‘The Jungle Book’ Review: How Disney’s Latest Live-Action Adventure Justifies the Cinematic Experience
Posted on Friday, April 15th, 2016 by Angie Han
Between Sean Parker’s Screening Room and AMC’s tentatively proposed (and quickly discarded) texting-allowed policy, we’ve seen a lot of debate in recent weeks about the sanctity (or lack thereof) of the theatrical experience. Cinephiles will swear up and down that a pristine movie theater is the only proper way to enjoy a movie — and I tend to agree — but the truth is that for a lot of moviegoers, the drawbacks outweigh the benefits. Why fork over $100 for tickets and popcorn and a babysitter, put up with screaming kids and sticky floors, when you can just rent something from the comfort of your own couch? So what if you’re missing out on 3D and giant screens and surround sound?

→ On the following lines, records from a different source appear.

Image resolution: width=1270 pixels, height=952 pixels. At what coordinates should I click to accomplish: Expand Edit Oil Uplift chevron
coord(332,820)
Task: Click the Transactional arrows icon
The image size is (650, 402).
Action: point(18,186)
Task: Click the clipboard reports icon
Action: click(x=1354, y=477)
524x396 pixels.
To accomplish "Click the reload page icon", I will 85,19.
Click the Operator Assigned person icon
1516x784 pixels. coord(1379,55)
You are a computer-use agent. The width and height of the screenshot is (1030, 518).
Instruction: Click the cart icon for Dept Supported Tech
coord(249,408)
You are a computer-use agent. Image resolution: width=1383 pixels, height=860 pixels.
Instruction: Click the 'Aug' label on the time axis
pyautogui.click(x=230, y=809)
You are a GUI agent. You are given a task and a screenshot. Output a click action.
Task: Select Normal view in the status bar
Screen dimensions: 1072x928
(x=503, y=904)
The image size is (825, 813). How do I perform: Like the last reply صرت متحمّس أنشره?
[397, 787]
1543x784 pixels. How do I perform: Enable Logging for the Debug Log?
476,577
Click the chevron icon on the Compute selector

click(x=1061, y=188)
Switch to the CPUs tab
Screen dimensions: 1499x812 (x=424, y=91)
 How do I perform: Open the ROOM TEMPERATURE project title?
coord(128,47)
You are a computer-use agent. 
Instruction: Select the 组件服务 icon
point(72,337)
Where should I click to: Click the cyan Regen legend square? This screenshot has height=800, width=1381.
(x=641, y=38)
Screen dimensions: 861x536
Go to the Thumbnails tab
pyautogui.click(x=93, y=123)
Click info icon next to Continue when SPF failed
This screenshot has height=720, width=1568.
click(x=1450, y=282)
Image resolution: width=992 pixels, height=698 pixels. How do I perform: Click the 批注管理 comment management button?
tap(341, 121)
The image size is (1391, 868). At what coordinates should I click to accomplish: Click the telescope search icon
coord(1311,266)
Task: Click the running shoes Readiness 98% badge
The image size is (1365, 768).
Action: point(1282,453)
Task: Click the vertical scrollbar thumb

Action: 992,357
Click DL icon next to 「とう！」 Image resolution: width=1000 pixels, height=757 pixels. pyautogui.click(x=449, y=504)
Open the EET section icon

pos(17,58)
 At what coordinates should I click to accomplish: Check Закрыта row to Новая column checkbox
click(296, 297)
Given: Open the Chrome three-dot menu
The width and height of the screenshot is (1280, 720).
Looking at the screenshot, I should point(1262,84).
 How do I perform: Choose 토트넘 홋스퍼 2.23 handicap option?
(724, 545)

Jon Favreau‘s The Jungle Book is the answer to that “so what.” It’s a technical achievement on par with Avatar and Life of Pi, the kind of cutting-edge stunner that actually justifies all the extra premiums and hassles associated with 3D and the theater experience in general. If you’re planning to see this movie at all, see it in 3D while it’s still in theaters. The film’s heart and humor will still be intact when it reaches home video, and thank goodness for that, but the magic of its special effects is on another level altogether.
Reimagining an Animated Classic
The Jungle Book is the latest entry in Disney’s ongoing series of live-action reboots of its own animated classics, following Alice in Wonderland, Maleficent, and Cinderella. It’s based on the stories of Rudyard Kipling, but it’s really modeled after the studio’s 1967 animated adaptation of same. Neel Sethi plays Mowgli, a “man-cub” raised by the wolves Raksha (voiced by Lupita Nyong’o) and Akela (Giancarlo Esposito). Although the jungle is the only home he’s ever known, he’s forced to return to the “man-village” when the tiger Shere Khan (Idris Elba) demands the wolf pack hand over Mowgli on pain of death.
So Mowgli sets out on a journey, accompanied by his panther friend Bagheera (Ben Kingsley). Although Favreau’s new version takes some liberties with the storyline (the ending is notably different), it hits most of the same beats. Mowgli still has run-ins with Kaa (Scarlett Johansson) and King Louie (Christopher Walken), he still befriends Baloo (Bill Murray), and so on. The new Jungle Book even nods to the old Jungle Book‘s signature tunes “Bare Necessities” and “I Wan’na Be Like You,” with mixed results. They’re too memorable a part of the original to scrap altogether, but their goofy spirit is an odd fit for the otherwise naturalistic movie. The half-assed versions sung by Murray and Walken feel more dutiful than heartfelt.
An Eye-Popping, Jaw-Dropping Technical Achievement
The Jungle Book impresses before it even properly begins, as the familiar Disney castle recedes into the distance while we pull back into the jungle. We then hit the ground running, quite literally, following Mowgli as he races through the jungle with wolf cubs nipping at his heels. We’re with him for every swing from a vine and jump off a log. Already, it’s shocking how photo-real the animation looks. If I hadn’t known The Jungle Book was shot almost entirely on soundstages in downtown Los Angeles, I’d be marveling at the location scouts’ discovery of an untouched paradise and the animal wranglers’ uncanny talent for getting these beasts to perform on cue. In truth, only Sethi is “real”; all the animals and the settings were crafted in CG by the wizards at MPC and Weta.
Favreau uses 3D to add depth to the picture, rather than to send things flying in toward the audience. The impression we’re left with is that we’re peering out a giant window into a thick jungle, and it’s further underlined by one shot in which a few stray “water droplets” land on the “camera.” And instead of using CG magic to show us impossible things, he uses them to replicate the natural world. Knowing how much of The Jungle Book was done on computers, I couldn’t resist looking for the seams. I found none, or close enough to it. The team has accounted for every detail, from the weight of the animals as they walk and the counterweight of the ground as it pushes back, to every tiny twitch of an ear or ripple of the fur. Even the mouth movements of the animals as they speak, somehow work. It takes little effort on the part of the viewer to believe a tiger really has the voice of Idris Elba, or a wolf talks like an American-accented Lupita Nyong’o.
This vivid photo-realism adds an extra level of grittiness to the movie’s action sequences, which are as well choreographed and well shot as any blockbuster climax. A stampede cribbed straight from The Lion King skips the most traumatic part (Mufasa’s death — uh, spoiler alert) but doubles down on the panic of being a tiny body lost among violently thundering masses. While The Jungle Book is not a scary movie per se, the shocks are visceral enough that parents of very young children might want to leave them at home.